Un dialecte est un ensemble de signes vocaux dont la combinaison assure l’intercompréhension de ses usagers ; c’est donc une langue régionale dont la forme écrite n’est pas forcément codifiée et qui se distingue d’un patois par les conditions de son utilisation. Le patois, en effet, est une déformation d’un dialecte et il n’est parlé que dans une zone réduite et souvent à la campagne, alors que le dialecte s’étend sur toute une province et est parlé par toutes les couches de la population. Le patois ne concerne ainsi que certains groupes sociaux, comme ici les paysans, qui l’utilisent essentiellement pour parler de leur métier et de la vie rurale, et qui passent au dialecte ou au français pour parler du reste.
En 1974, on arrive au terme d’un long processus qui a vu la victoire du français, langue de l’administration, de la ville et de l’école triompher du dialecte lorrain et des patois. Le français était la langue administrative de cette région des Duchés de Lorraine rattachés au Royaume en 1766 ; et la Révolution Française et l’Empire n’ont fait qu’amplifier les choses.
Plus tard, au XIXe siècle, le service militaire et l’école obligatoire en français sous la IIIe République ont encore accentué la chose, en faisant du français, langue écrite et codifiée, également la langue parlée à la place du dialecte et plus encore des patois.
Au XXe siècle, la poursuite de l’industrialisation autour du textile à Gérardmer a entraîné un fort exode rural et des contacts plus fréquents entre les campagnes et les villes qui ont débouché sur la disparition des patois. Ce mouvement a été général dans toute la France, qui a achevé son unification linguistique au profit du français. Ceci a encore été accentué par le développement économique des Trente Glorieuses (1945-1975) et la diffusion de la culture française dominante à travers les médias de masse.

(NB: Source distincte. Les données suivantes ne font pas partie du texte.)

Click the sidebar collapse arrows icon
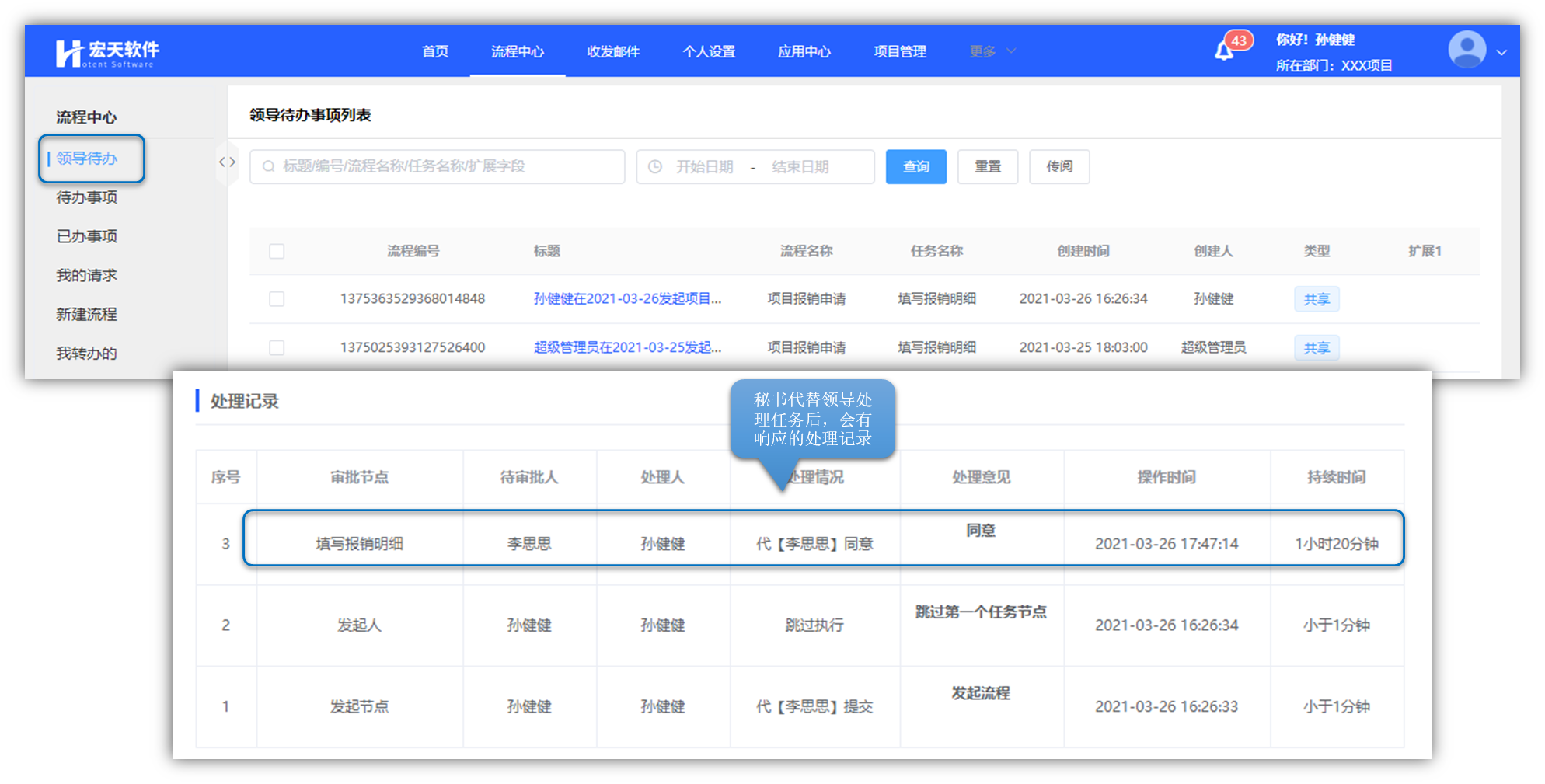The width and height of the screenshot is (1545, 784). click(227, 162)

Finalement, seules quelques personnes semblant sortir d’un autre âge parlent encore ce patois vosgien en cette année 1974 où le Président Valéry Giscard d’Estaing nouvellement élu veut poursuivre la modernisation de la France.
Éclairage média
ParPennerath
Le reportage est composé de quatre courtes parties qui mêlent le témoignage et l’interview du locuteur, M. Bresson, et l’analyse historique et scientifique faite par M. Jean Lanher, linguiste de l’Université de Nancy et spécialiste de dialectologie.
La première partie pose le décor et résume la situation : en 1974, les patois sont morts ou moribonds et ne survivent plus que dans quelques rares zones rurales isolées et peu peuplées. On le voit par les plans d’ensemble qui présentent le ban de Liézey et les alentours de la maison de M. Bresson : on voit un paysage typique de la campagne vosgienne de moyenne montagne avec des prés, des champs et des forêts immenses qui couvrent monts et coteaux. Cette impression est accentuée par la saison et le paysage enneigé ainsi que la par 2 CV rouge qui déboule devant la maison de l’interviewé. Néanmoins, si la commune est bien isolée comme le dit le commentateur, elle n’est pas à l’écart du monde : la route est bien déneigée, les lignes électriques sont là depuis longtemps et l’eau courante coule au robinet même par un froid glacial ; bref, Liézey n’est pas à l’écart du progrès !
M. Bresson parle le patois vosgien et on en a la preuve par sa conversation avec l’étudiant qui enregistre leurs propos concernant les travaux des champs sur son magnétophone afin de les archiver.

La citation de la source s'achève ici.